» Required action A: Reproduce the part of the Ratajkowski passage between "Ratajkowski looked phenomenal, of" and "very little discussed.", inclusive.
» Required action B: Carry the passage about Ratajkowski's press coverage forward from its last sentence.

» Given text:
=== Section Start ===
Ratajkowski looked phenomenal, of course. But it was what she had to say that made her a sensation. For the women’s press, she offered a version of feminism which came — conveniently — with absolutely no hard choices at all. “I feel lucky that I can wear what I want, sleep with who I want, and dance how I want, and still be a feminist”, Cosmopolitan quoted her as saying. What feminism might involve beyond having sex, dancing and wearing or not wearing clothes — and how it might relate to a woman whose primary problem is not the efficient exploitation of their own hotness — was very little discussed.

Meanwhile, male profile writers swooned over the fact that she appeared to be not only hot but smart. Later, she would summarise this kind of journalism contemptuously as “she has breasts and claims to read”, but — gross as it was to read interviews which breathlessly described both her peerless body and her taste for literature in translation — there’s no question that she did well from this coverage. It catapulted her from being one more model to being the ultimate fantasy girlfriend, with roles in Gone Girl and Entourage. She wasn’t just a piece of ass. She was a very articulate piece of ass.
=== Section End ===
[Saved entries]
=== Section Start ===
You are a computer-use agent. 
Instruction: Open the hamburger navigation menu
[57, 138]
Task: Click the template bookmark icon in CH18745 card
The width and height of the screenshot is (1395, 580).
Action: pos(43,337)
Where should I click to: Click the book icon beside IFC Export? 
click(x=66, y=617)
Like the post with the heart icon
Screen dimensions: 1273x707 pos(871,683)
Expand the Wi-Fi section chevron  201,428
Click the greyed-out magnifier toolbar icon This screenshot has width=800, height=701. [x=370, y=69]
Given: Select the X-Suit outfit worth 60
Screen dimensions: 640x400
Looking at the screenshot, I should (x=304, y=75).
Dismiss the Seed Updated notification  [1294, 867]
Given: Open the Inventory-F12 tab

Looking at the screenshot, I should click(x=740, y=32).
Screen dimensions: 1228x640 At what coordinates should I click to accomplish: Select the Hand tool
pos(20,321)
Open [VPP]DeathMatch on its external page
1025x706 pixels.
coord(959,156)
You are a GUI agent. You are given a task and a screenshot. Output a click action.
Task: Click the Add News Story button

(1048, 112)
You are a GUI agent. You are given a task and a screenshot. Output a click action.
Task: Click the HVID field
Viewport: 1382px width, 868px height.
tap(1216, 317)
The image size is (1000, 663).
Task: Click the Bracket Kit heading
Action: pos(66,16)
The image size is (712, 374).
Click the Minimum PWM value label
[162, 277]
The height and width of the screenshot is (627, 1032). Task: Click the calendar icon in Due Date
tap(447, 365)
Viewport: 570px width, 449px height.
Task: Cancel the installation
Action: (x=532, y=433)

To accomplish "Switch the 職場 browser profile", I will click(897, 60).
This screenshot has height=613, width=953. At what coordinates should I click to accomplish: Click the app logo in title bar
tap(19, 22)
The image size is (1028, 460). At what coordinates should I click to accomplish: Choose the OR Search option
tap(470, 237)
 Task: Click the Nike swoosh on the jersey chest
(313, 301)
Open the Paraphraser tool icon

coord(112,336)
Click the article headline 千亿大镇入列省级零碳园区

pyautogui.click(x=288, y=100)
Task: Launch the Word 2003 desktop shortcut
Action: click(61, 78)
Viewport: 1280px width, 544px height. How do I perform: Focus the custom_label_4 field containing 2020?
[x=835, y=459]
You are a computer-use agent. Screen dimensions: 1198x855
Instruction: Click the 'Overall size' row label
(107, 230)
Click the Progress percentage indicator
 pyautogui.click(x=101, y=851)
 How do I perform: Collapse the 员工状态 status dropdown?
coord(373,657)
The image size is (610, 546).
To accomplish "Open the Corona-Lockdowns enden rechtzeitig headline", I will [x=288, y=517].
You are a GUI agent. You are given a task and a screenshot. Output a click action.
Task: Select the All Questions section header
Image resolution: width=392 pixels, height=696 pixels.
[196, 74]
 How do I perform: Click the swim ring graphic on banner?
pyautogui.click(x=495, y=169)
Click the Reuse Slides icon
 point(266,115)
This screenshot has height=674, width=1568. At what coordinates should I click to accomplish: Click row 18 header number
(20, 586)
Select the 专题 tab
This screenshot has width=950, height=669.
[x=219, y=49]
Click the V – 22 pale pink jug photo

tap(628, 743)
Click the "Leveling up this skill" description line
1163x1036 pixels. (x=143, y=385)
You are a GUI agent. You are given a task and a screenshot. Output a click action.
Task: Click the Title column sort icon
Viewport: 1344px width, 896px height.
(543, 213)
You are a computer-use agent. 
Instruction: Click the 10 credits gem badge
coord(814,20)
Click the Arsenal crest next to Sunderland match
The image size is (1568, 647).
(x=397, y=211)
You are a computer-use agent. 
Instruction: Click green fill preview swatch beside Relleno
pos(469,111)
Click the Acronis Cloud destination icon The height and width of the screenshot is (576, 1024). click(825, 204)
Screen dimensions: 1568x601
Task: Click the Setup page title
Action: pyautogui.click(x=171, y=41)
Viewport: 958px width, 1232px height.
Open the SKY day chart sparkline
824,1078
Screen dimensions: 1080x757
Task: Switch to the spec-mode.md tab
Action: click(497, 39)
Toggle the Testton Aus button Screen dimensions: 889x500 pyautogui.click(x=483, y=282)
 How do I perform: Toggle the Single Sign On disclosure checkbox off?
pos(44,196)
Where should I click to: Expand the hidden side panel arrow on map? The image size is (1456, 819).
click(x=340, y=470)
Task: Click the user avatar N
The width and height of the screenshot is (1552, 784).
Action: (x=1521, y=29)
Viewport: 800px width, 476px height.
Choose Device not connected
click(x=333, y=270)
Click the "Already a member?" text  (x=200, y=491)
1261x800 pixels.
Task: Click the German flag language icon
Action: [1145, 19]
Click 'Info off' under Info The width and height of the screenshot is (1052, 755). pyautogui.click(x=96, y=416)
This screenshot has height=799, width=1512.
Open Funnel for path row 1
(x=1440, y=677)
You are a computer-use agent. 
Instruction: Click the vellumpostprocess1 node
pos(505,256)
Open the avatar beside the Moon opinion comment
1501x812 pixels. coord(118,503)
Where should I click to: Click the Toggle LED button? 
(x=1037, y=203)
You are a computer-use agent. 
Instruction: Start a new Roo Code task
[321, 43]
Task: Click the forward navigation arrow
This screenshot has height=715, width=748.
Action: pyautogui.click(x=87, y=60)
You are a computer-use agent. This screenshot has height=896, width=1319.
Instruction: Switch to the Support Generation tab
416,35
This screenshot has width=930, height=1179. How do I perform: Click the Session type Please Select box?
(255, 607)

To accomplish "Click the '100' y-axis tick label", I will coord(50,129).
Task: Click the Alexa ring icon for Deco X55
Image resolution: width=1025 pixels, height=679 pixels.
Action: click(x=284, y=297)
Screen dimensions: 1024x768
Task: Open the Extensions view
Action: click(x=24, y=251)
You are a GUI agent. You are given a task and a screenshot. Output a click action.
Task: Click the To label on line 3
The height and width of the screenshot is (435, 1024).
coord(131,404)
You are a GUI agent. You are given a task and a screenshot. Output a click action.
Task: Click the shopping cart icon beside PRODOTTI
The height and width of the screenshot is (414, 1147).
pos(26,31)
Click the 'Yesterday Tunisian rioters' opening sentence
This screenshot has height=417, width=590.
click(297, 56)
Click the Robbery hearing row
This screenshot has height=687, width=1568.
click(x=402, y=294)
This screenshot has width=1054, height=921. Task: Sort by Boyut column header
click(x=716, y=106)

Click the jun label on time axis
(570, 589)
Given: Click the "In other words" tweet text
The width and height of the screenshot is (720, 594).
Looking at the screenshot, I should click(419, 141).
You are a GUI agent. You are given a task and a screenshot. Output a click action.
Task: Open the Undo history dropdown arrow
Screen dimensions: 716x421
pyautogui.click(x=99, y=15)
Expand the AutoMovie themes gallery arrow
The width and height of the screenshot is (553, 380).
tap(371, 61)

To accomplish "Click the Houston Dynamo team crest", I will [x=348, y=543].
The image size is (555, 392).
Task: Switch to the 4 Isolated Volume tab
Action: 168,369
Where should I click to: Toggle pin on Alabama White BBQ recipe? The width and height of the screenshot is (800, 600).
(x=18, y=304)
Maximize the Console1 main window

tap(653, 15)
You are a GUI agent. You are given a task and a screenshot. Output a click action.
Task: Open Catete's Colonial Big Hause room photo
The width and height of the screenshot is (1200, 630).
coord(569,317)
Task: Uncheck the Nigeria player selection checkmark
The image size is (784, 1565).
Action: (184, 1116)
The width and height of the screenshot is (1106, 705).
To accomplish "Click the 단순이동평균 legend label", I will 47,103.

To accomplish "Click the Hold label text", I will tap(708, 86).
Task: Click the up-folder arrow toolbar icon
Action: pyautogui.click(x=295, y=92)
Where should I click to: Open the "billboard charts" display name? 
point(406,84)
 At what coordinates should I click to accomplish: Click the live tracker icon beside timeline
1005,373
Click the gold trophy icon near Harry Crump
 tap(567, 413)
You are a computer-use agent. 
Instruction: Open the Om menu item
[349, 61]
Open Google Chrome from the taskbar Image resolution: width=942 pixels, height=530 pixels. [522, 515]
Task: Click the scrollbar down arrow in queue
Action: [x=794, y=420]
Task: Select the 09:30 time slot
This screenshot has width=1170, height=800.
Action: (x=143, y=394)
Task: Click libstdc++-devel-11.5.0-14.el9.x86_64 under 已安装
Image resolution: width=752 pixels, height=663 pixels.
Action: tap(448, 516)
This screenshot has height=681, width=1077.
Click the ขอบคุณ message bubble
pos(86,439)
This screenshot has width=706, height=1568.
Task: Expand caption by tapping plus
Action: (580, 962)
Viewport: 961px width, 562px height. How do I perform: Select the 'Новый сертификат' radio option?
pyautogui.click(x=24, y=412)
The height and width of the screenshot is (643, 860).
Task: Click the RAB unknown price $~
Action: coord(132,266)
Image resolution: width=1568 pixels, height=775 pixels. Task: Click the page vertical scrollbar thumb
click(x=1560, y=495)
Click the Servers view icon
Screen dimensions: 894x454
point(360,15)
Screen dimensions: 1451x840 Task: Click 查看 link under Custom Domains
=== Section End ===
» Answer box A:
Ratajkowski looked phenomenal, of course. But it was what she had to say that made her a sensation. For the women’s press, she offered a version of feminism which came — conveniently — with absolutely no hard choices at all. “I feel lucky that I can wear what I want, sleep with who I want, and dance how I want, and still be a feminist”, Cosmopolitan quoted her as saying. What feminism might involve beyond having sex, dancing and wearing or not wearing clothes — and how it might relate to a woman whose primary problem is not the efficient exploitation of their own hotness — was very little discussed.

» Answer box B:
And what she articulated was what many men wanted to hear: not objections but willingness. When Piers Morgan mocked her for writhing around in spaghetti and tomato sauce in a shoot for the magazine Love, she shot back with a mini-dissertation on female agency: “The way I dress, act, flirt, dance, have sex — those are my decisions and they shouldn’t be impacted by men… My life is on my terms and if I feel like putting on sexy underwear, it’s for me. Personal choice is the core ideal in my concept of feminism.”

Rousing stuff, although perhaps it’s worth pausing to ask how many women would choose to roll around in a gallon of marinara if there weren’t a financial incentive involved. “Men act and women appear,” wrote John Berger in Ways of Seeing in 1972. “Men look at women. Women watch themselves being looked at. The surveyor of woman in herself is male: the surveyed female.” Ratajkowski’s talent — even more than the genetic lottery of her looks, more than a knack for posing — was for embracing her role as the surveyed while giving voice to the surveyor.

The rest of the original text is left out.